C'est bien le comble du cynisme que de soulever des espoirs dont on sait très bien qu'ils ne seront jamais comblés. Michael Ignatieff, qui vient pratiquement de débarquer au Canada, n'en est peut-être pas conscient, mais les libéraux de longue date, eux, le savent pertinemment.
Si le Canada anglais n'a pas pu gober le concept de " société distincte ", il est bien évident que le concept inflationniste de " nation " sera rejeté à plus forte raison.
En rouvrant cette boîte de Pandore, les libéraux font en sorte que le Québec se sente de nouveau " rejeté ", avec les conséquences que l'on sait. Les souverainistes se réjouissent à la perspective de voir la répétition d'une saga à la Meech, et cela se comprend fort bien. Ce qui ne se comprend pas, c'est que les libéraux fassent aussi bêtement le jeu de leurs adversaires.

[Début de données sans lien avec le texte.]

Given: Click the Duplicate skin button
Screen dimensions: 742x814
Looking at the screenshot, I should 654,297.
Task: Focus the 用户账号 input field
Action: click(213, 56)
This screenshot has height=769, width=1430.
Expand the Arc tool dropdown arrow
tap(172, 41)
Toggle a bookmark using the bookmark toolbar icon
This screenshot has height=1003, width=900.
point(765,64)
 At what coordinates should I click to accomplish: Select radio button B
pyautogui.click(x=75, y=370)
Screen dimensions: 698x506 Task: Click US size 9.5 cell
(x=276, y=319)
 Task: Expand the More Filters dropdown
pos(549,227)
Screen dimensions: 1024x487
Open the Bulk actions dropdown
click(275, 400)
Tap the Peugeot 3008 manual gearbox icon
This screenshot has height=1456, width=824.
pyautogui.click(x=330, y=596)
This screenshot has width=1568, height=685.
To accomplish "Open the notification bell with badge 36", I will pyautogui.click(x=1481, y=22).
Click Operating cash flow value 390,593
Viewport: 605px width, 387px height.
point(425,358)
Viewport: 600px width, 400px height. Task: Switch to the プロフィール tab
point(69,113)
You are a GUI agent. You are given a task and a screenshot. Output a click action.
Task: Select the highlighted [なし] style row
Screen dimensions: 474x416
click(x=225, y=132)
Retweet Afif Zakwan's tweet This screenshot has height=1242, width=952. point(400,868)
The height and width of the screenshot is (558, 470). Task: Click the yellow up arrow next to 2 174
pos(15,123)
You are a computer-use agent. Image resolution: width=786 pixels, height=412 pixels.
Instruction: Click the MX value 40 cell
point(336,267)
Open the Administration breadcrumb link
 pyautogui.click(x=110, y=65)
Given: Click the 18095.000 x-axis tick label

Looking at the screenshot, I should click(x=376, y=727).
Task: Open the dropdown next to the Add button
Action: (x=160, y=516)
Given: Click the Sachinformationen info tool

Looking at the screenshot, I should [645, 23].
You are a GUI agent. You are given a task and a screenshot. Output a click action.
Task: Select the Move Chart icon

Ce n'est pas sans raison que Jean Charest s'est toujours abstenu de revendiquer la réouverture de la constitution, en se contentant de dire évasivement que cela serait " souhaitable " mais pas primordial. M. Charest, qui était aux premières loges durant les épisodes de Meech et de Charlottetown, sait fort bien à quel genre de catastrophe conduirait l'exercice.
Mais admettons, juste pour le plaisir de la discussion, que le reste du Canada accepte sans trop rechigner d'inscrire le caractère " national " du Québec dans la constitution. Que se passerait-il?
Comme on l'a vu au chapitre " Charlottetown ", toutes les autres provinces et tous les groupes de pression revendiqueraient une part du gâteau, des environnementalistes aux féministes en passant par les promoteurs du " droit à la propriété " et les défenseurs des animaux de laboratoire, sans oublier bien sûr la vaste cohorte des " nations " autochtones (qu'Ignatieff veut reconnaître sur le même pied que la " nation " québécoise).
Une fois la constitution sur la table, ce sera à qui y plantera sa fourchette. Les négociations seront ardues, et provoqueront nombre de déchirements. Après une foire d'empoigne qui aura duré des années, dans la meilleure (je dis bien la meilleure) des hypothèses, le Québec se retrouvera avec sa petite reconnaissance symbolique, mais en échange, il aura dû faire bien des concessions.
Ainsi, il aura vraisemblablement dû accepter la dilution de son pouvoir sur les territoires des " nations " autochtones. Il aura très certainement dû accepter une réduction de son influence au sein d'un sénat élu et doté de pouvoirs plus substantiels. C'est là la grande revendication de l'Ouest depuis des décennies, et ce sera un dossier prioritaire.
Les provinces de l'Ouest, qui sont en pleine croissance, sont en effet sous-représentées au Sénat par rapport aux provinces atlantiques et au Québec. Or, toute réforme du sénat abolira aussi le mode de nomination des sénateurs au profit d'un Sénat élu. Dans cette institution plus crédible et probablement dotée de pouvoirs plus étendus, le poids du Québec sera diminué. On n'est plus dans les symboles, ici, mais au coeur de l'exercice du pouvoir. Le Québec aura donc perdu plus que ce qu'il aura gagné.
L'ironie, c'est qu'une bonne partie de la classe politique du Québec a déjà réagi à l' " ouverture " du PLC-section Québec par une fin de non-recevoir. Et la surenchère a commencé. On réclame non seulement la constitutionnalisation de la reconnaissance promise par les libéraux (dont la résolution ne parle que de reconnaissance " officielle "), mais aussi l'enchâssement de pouvoirs spéciaux...
Cette résolution qui ne va pas assez loin pour les Québécois est trop explosive pour les libéraux. Ils s'organiseront donc probablement, à leur congrès de novembre, pour en diluer la portée, après un débat vraisemblablement très houleux. Ce qui sera vu comme un autre " rejet " du Québec... Leur soif du pouvoir les aura jetés dans un beau pétrin. Un pétrin bien mérité.